**DIRECTIONS**
Arrange every line of the records below as a numbered list, leaving out any blank lines.
━━━━━━━━━━━━━━━━━━━━━━━━━━━━━━
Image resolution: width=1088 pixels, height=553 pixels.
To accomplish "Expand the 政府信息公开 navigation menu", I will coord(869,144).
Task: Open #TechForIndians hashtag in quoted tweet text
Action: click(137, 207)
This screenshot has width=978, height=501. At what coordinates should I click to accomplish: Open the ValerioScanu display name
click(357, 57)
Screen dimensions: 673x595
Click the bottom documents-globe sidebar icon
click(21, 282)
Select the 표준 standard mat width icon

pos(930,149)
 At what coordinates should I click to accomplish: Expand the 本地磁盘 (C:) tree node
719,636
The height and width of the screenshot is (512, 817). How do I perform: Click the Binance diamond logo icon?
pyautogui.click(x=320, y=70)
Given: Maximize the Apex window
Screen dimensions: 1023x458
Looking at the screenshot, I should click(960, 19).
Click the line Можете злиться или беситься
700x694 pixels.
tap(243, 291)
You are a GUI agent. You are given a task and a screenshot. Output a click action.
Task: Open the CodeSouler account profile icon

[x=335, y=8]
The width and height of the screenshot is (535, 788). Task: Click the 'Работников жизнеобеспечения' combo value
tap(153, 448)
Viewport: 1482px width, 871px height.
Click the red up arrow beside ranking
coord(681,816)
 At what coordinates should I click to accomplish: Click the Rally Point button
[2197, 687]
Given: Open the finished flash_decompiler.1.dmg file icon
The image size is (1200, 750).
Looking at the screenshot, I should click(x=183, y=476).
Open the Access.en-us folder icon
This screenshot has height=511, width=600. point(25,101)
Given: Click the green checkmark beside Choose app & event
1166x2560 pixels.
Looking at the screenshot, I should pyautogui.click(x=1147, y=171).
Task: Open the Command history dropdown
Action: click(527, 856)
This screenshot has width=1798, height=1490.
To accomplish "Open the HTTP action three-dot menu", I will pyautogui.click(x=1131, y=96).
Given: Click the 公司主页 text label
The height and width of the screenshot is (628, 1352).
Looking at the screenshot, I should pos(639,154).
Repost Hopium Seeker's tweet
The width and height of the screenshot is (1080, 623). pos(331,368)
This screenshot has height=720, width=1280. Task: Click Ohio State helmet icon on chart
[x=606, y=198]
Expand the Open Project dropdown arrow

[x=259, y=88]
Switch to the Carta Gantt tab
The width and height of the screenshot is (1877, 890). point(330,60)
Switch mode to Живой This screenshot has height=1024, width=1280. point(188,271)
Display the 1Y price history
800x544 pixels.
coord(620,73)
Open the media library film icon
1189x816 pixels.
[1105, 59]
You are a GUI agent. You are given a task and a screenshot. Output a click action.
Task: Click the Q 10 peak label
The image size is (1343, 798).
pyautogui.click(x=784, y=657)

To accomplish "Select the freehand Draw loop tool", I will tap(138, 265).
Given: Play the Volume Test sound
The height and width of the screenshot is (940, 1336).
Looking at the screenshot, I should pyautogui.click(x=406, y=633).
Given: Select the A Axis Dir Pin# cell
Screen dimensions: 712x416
━━━━━━━━━━━━━━━━━━━━━━━━━━━━━━
**REPLY**
1. Image resolution: width=1088 pixels, height=553 pixels.
2. To accomplish "Expand the 政府信息公开 navigation menu", I will coord(869,144).
3. Task: Open #TechForIndians hashtag in quoted tweet text
4. Action: click(137, 207)
5. This screenshot has width=978, height=501. At what coordinates should I click to accomplish: Open the ValerioScanu display name
6. click(357, 57)
7. Screen dimensions: 673x595
8. Click the bottom documents-globe sidebar icon
9. click(21, 282)
10. Select the 표준 standard mat width icon
11. pos(930,149)
12.  At what coordinates should I click to accomplish: Expand the 本地磁盘 (C:) tree node
13. 719,636
14. The height and width of the screenshot is (512, 817). How do I perform: Click the Binance diamond logo icon?
15. pyautogui.click(x=320, y=70)
16. Given: Maximize the Apex window
17. Screen dimensions: 1023x458
18. Looking at the screenshot, I should click(960, 19).
19. Click the line Можете злиться или беситься
20. 700x694 pixels.
21. tap(243, 291)
22. You are a GUI agent. You are given a task and a screenshot. Output a click action.
23. Task: Open the CodeSouler account profile icon
24. [x=335, y=8]
25. The width and height of the screenshot is (535, 788). Task: Click the 'Работников жизнеобеспечения' combo value
26. tap(153, 448)
27. Viewport: 1482px width, 871px height.
28. Click the red up arrow beside ranking
29. coord(681,816)
30.  At what coordinates should I click to accomplish: Click the Rally Point button
31. [2197, 687]
32. Given: Open the finished flash_decompiler.1.dmg file icon
33. The image size is (1200, 750).
34. Looking at the screenshot, I should click(x=183, y=476).
35. Open the Access.en-us folder icon
36. This screenshot has height=511, width=600. point(25,101)
37. Given: Click the green checkmark beside Choose app & event
38. 1166x2560 pixels.
39. Looking at the screenshot, I should pyautogui.click(x=1147, y=171).
40. Task: Open the Command history dropdown
41. Action: click(527, 856)
42. This screenshot has width=1798, height=1490.
43. To accomplish "Open the HTTP action three-dot menu", I will pyautogui.click(x=1131, y=96).
44. Given: Click the 公司主页 text label
45. The height and width of the screenshot is (628, 1352).
46. Looking at the screenshot, I should pos(639,154).
47. Repost Hopium Seeker's tweet
48. The width and height of the screenshot is (1080, 623). pos(331,368)
49. This screenshot has height=720, width=1280. Task: Click Ohio State helmet icon on chart
50. [x=606, y=198]
51. Expand the Open Project dropdown arrow
52. [x=259, y=88]
53. Switch to the Carta Gantt tab
54. The width and height of the screenshot is (1877, 890). point(330,60)
55. Switch mode to Живой This screenshot has height=1024, width=1280. point(188,271)
56. Display the 1Y price history
57. 800x544 pixels.
58. coord(620,73)
59. Open the media library film icon
60. 1189x816 pixels.
61. [1105, 59]
62. You are a GUI agent. You are given a task and a screenshot. Output a click action.
63. Task: Click the Q 10 peak label
64. The image size is (1343, 798).
65. pyautogui.click(x=784, y=657)
66. To accomplish "Select the freehand Draw loop tool", I will tap(138, 265).
67. Given: Play the Volume Test sound
68. The height and width of the screenshot is (940, 1336).
69. Looking at the screenshot, I should pyautogui.click(x=406, y=633).
70. Given: Select the A Axis Dir Pin# cell
71. Screen dimensions: 712x416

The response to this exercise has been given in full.